介護職の職務経歴書の自己PRは、強みを1つに絞り、エピソードと数字で語るのが正解です。抽象的な「思いやりがあります」だけでは、他の応募者に埋もれてしまいます。経験の有無や保有資格によってアピールすべき軸は変わるため、この記事では経験者・未経験者それぞれの例文と、介護施設の採用担当者が実際に見ているポイントを紹介します。

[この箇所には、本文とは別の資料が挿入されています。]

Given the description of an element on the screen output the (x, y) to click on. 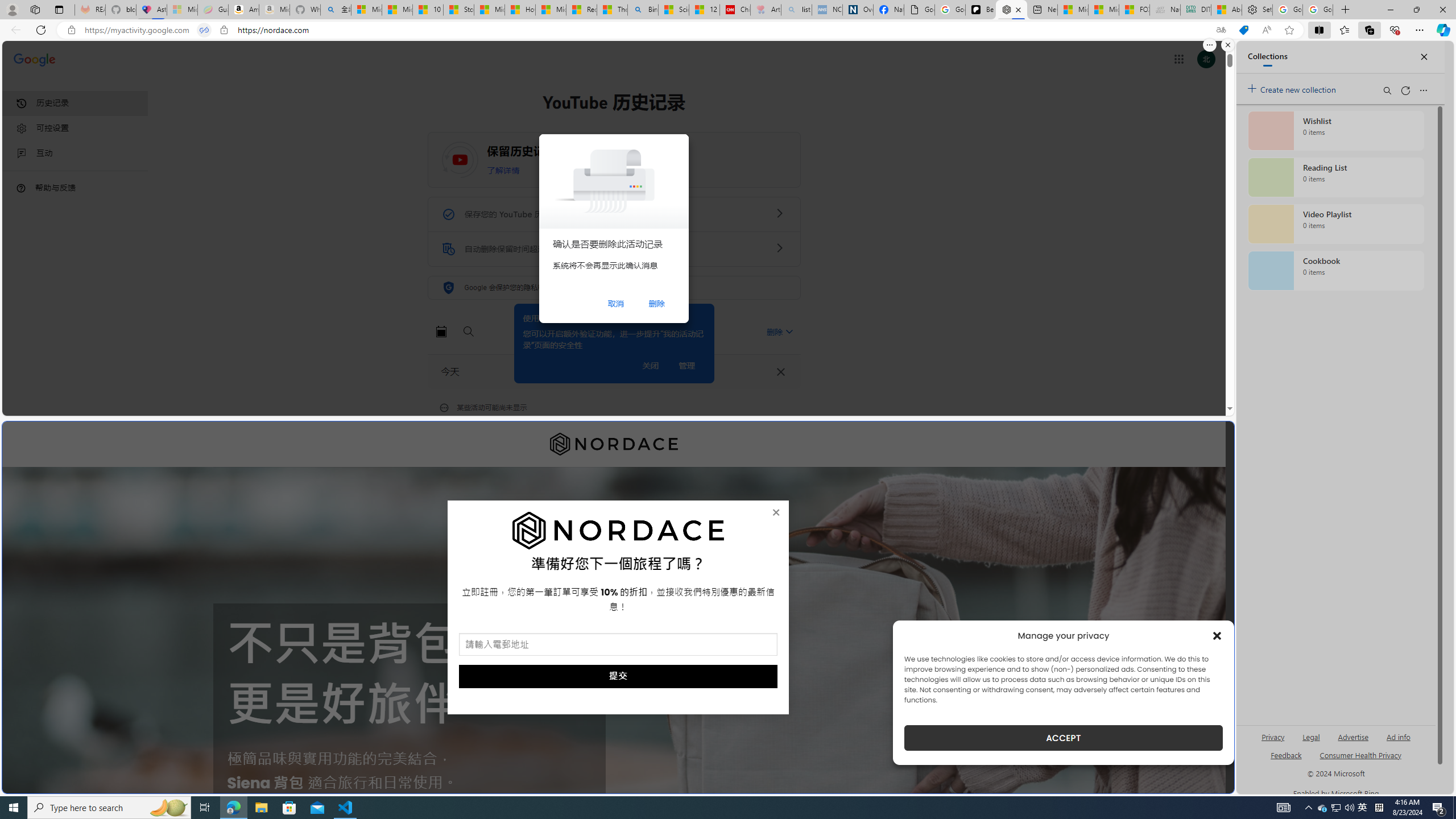
Aberdeen, Hong Kong SAR hourly forecast | Microsoft Weather (1226, 9)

介護職の職務経歴書「自己PR」の書き方と例文【結論】
結論:強みを1つに絞りエピソードと数字で語る
自己PR欄で評価されるのは、強みの数ではなく1つの強みをどれだけ具体的に語れているかです。「利用者様に寄り添う対応を心がけています」のような一般論だけでは、他の応募者との違いが伝わりません。
- アピールする強みは1〜2個に絞る
- 強みを裏付ける具体的なエピソードを添える
- 可能な限り「担当人数」「継続年数」などの数字を入れる
- 応募先の施設・事業所にどう貢献できるかで締める
介護職経験者向けの自己PR例文
良い例文
特別養護老人ホームで3年間、夜勤を含む介護業務に従事してまいりました。特に力を入れてきたのは転倒事故の予防です。利用者様一人ひとりの生活動線を記録し、スタッフ間で共有する仕組みを作った結果、担当フロアの転倒件数を前年比で半減させました。貴施設でも、利用者様の安全と自立支援の両立に貢献したいと考えております。
NG例
私は明るい性格で、コミュニケーション能力が高く、体力にも自信があります。責任感を持って業務に取り組みますので、よろしくお願いいたします。強みが3つ以上並び、どれも根拠となるエピソードがないため、他の応募者との差が伝わりません。
採用担当者はここを見ている
- 「転倒件数」「担当人数」など、現場の課題に直結する数字が入っているか
- 取り組みが個人の努力で終わらず、チームや施設全体への貢献につながっているか
未経験・無資格から介護職を目指す場合の例文
介護の実務経験がなくても、前職の経験の中に活かせる要素は必ずあります。接客業であれば利用者様との会話、事務職であれば記録や申し送りの正確さなど、介護の仕事内容に置き換えられるエピソードを探すことがポイントです。
良い例文(接客業からの転職)
飲食店のホールスタッフとして5年間勤務し、常連のお客様お一人おひとりの好みや体調の変化に気づき、声かけを工夫してまいりました。相手の小さな変化に気づく力は、利用者様の体調管理が求められる介護の現場でも活かせると考えております。まずは介護職員初任者研修の取得を予定しており、早期に現場で戦力となれるよう準備を進めております。
NG例
介護の経験はありませんが、体力には自信があります。未経験ですが精一杯頑張ります。前職の経験と介護職の仕事内容が結びついていないため、意欲だけが伝わり、実際に活躍できるイメージを持ってもらえません。
採用担当者はここを見ている
未経験者の場合、採用担当者は経験の有無より「前職の経験を介護の仕事にどう転用できるか」を具体的に語れているかを見ています。資格取得の予定に触れておくと、学ぶ姿勢も伝わります。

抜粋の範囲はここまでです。